Germany's national rail company is opening a purchasing office in China, where it hopes to start buying replacement parts for its trains within a few years - though most of its shopping will still be done in Europe.
Deutsche Bahn announced plans on Tuesday to broaden its supply chain to include more Chinese manufacturers, although the state-owned concern said the procurement of full trains in the Communist-led country was a long way off.
Uwe Günther, Deutsche Bahn's chief procurement officer, said Chinese companies had become more competitive and so his company wanted to explore the possibility of buying more replacement parts that had been made in China.

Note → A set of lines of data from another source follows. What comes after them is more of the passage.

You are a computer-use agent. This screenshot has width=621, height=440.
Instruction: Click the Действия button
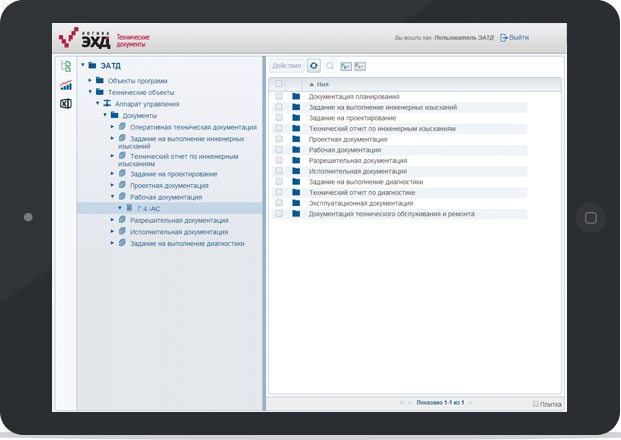[286, 65]
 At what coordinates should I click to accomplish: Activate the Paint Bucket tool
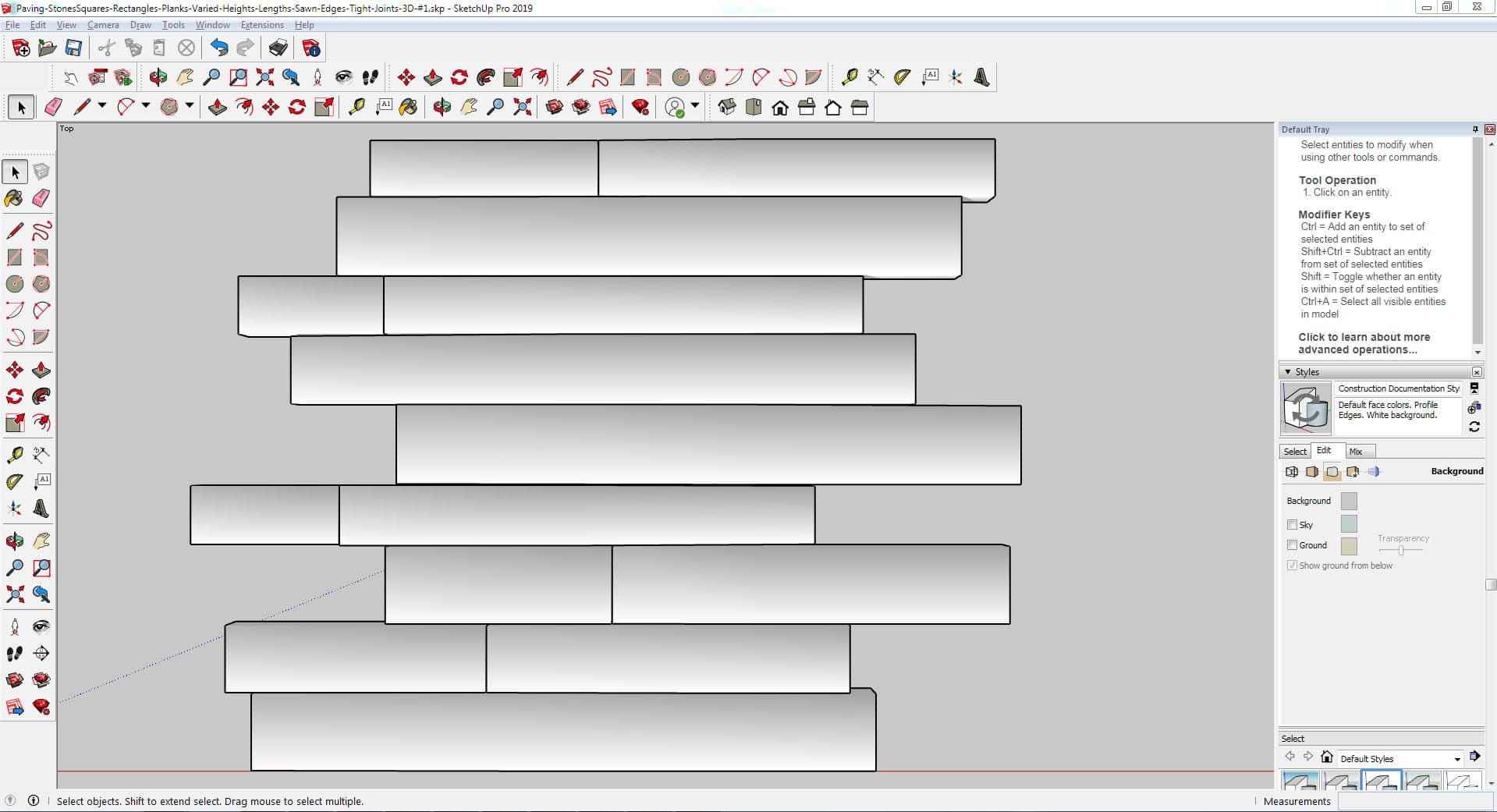14,198
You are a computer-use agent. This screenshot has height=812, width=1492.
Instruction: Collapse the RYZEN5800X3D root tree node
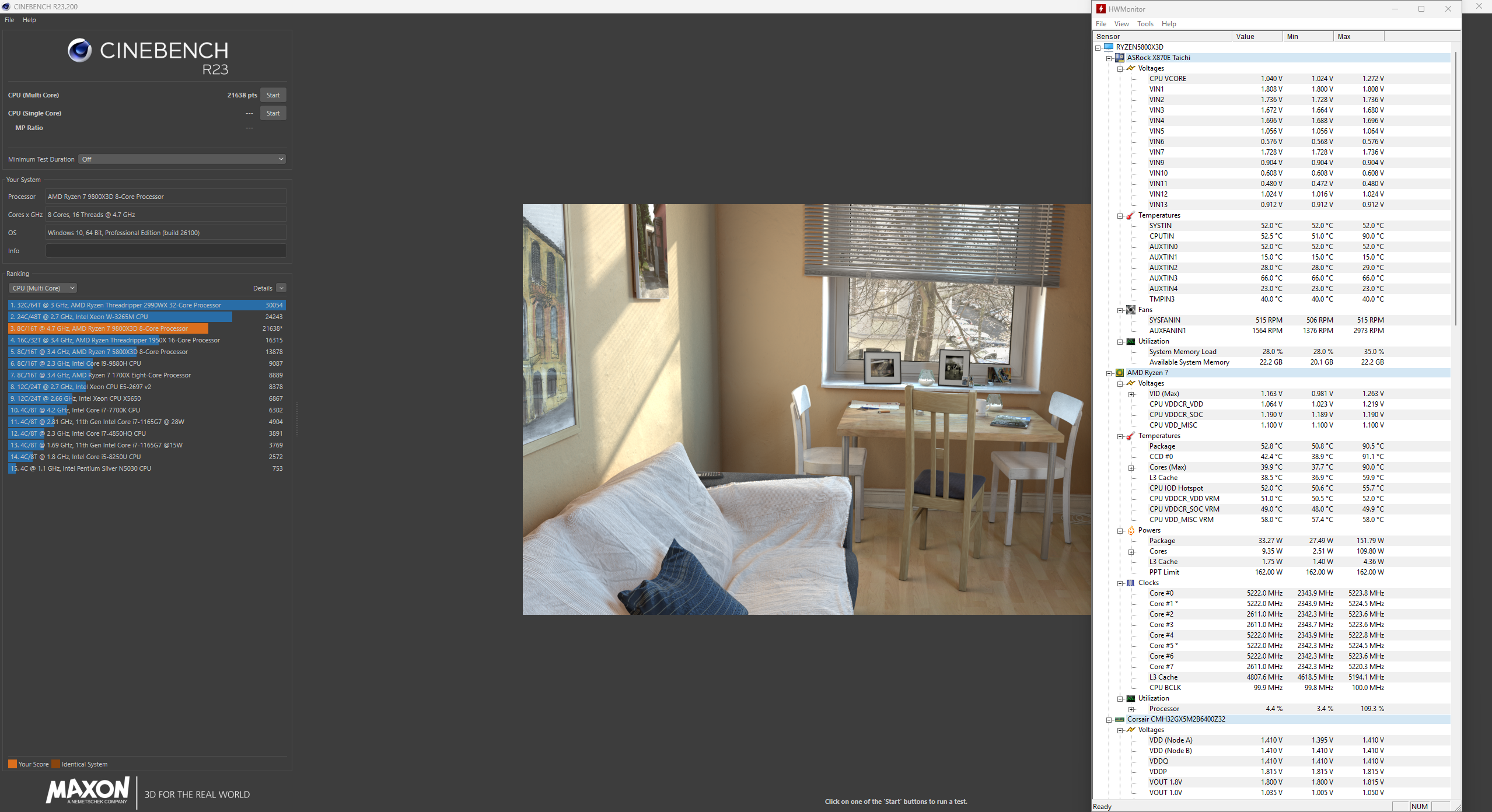pos(1098,47)
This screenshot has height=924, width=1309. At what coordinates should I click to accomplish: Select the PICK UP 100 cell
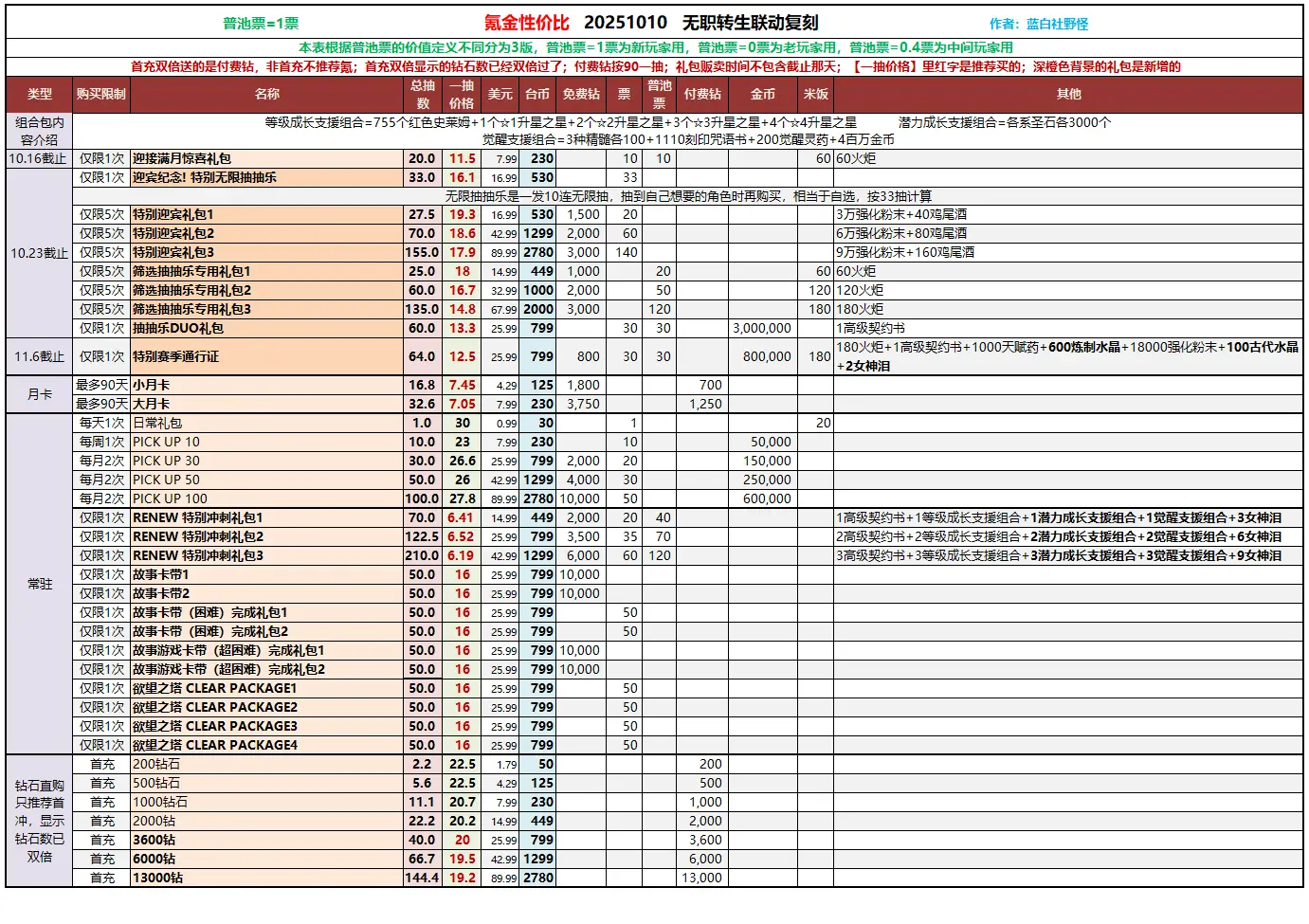click(x=170, y=499)
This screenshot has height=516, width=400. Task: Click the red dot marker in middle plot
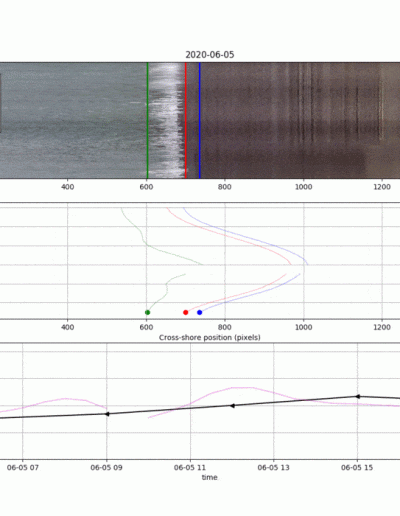[186, 312]
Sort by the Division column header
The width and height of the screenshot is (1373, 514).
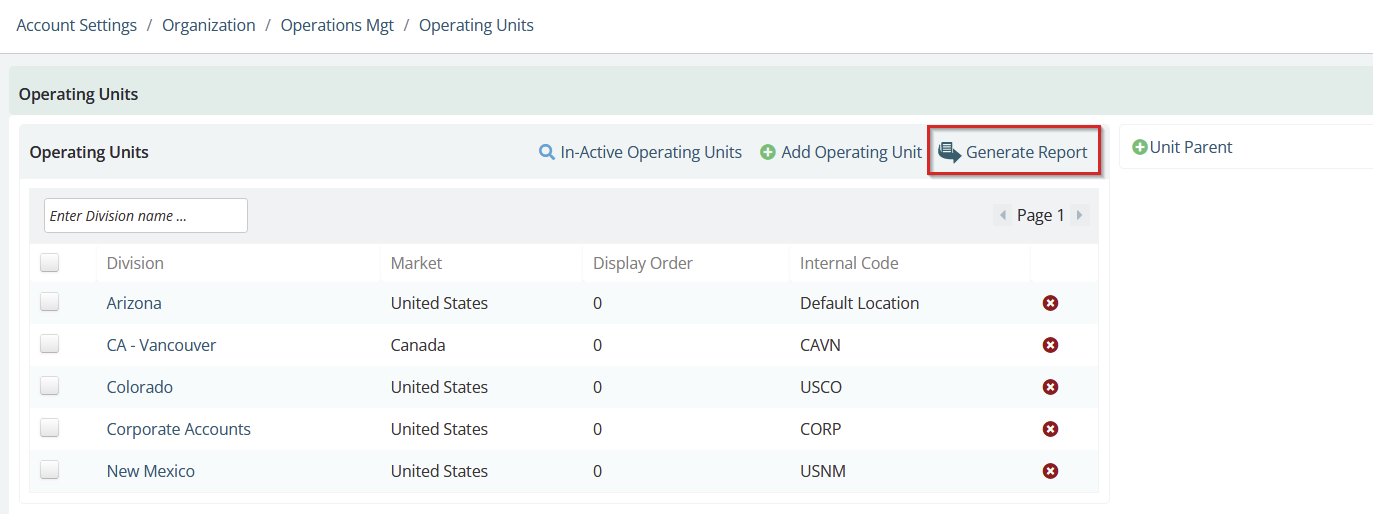coord(135,263)
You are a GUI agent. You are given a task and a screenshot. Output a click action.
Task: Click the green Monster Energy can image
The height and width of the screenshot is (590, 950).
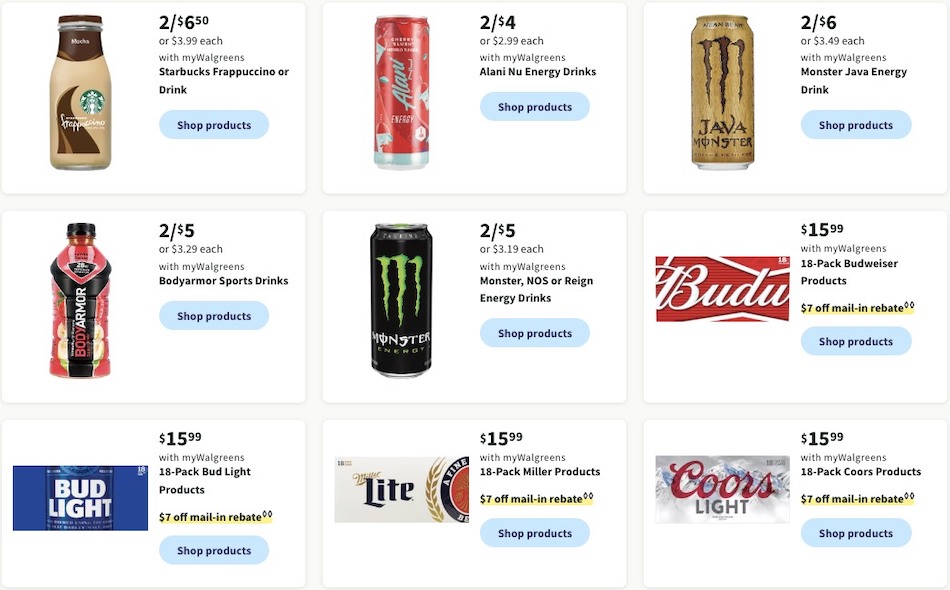pos(401,299)
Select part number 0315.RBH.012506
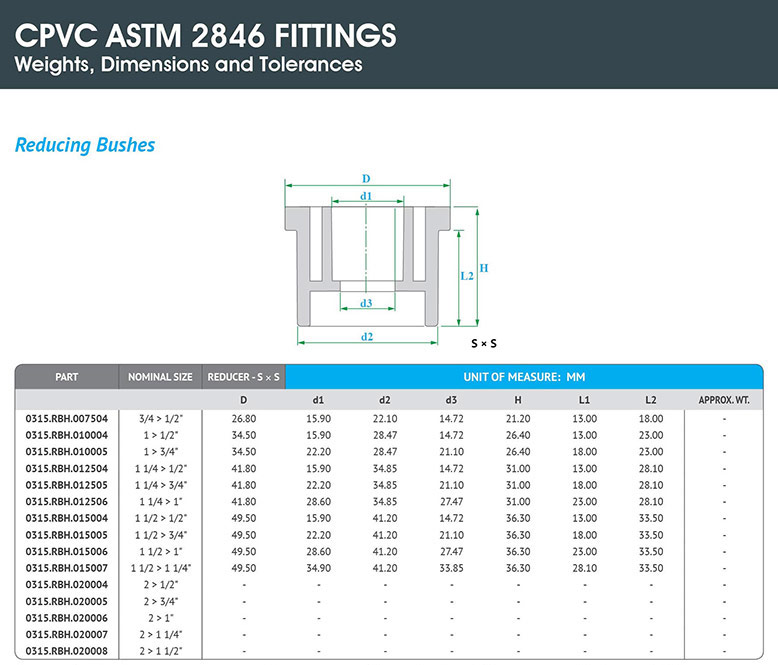 67,500
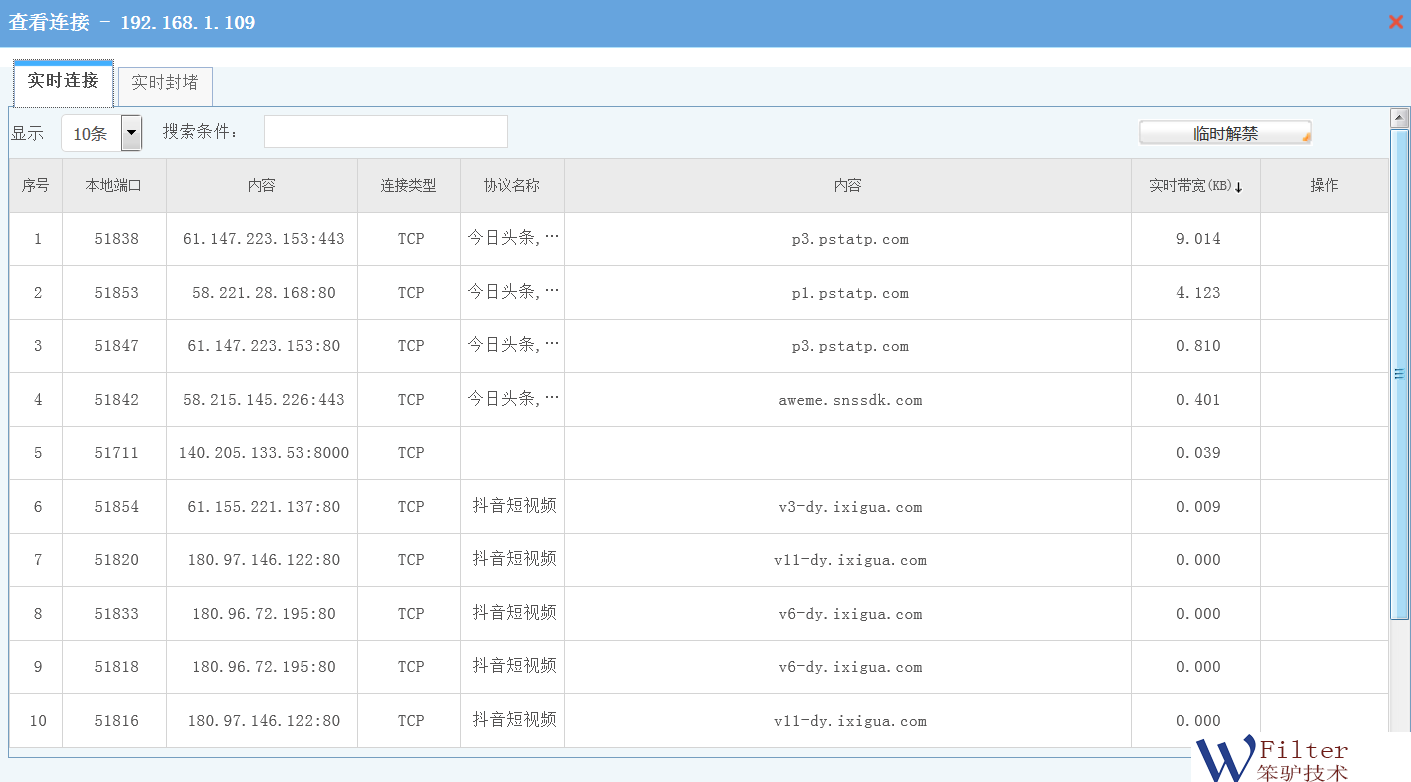Switch to the 实时封堵 tab

click(165, 83)
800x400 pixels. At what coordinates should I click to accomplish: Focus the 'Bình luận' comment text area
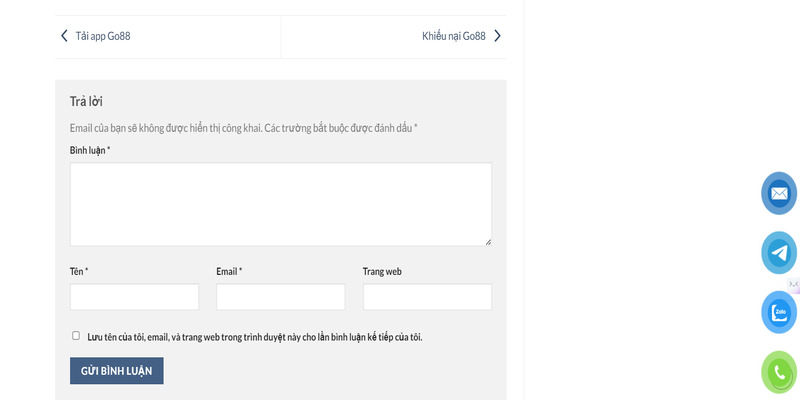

"We're assuming that by 2017, Chinese companies will be ready to take part in bidding processes for the production of components, such as wheels or wheelsets," Günther said.
On Nov. 24, Deutsche Bahn will open a purchasing office in Shanghai, which will initially be staffed by three employees. But for now, the German rail operator has no plans to buy entire locomotives or railway carriages in the Communist-led country.
"The purchase of trains is a far-off possibility and a demanding challenge for Chinese companies," Günther added.
Deutsche Bahn currently has a spending budget of around 10 billion euros ($10.7 billion), 85 percent of which it allocates to German and European markets. Siemens, the German engineering giant, is one of Deutsche Bahn's biggest suppliers.
The next generation of high-speed intercity trains, known as ICx, for instance, have already been ordered from Siemens and are due to be delivered in 2017.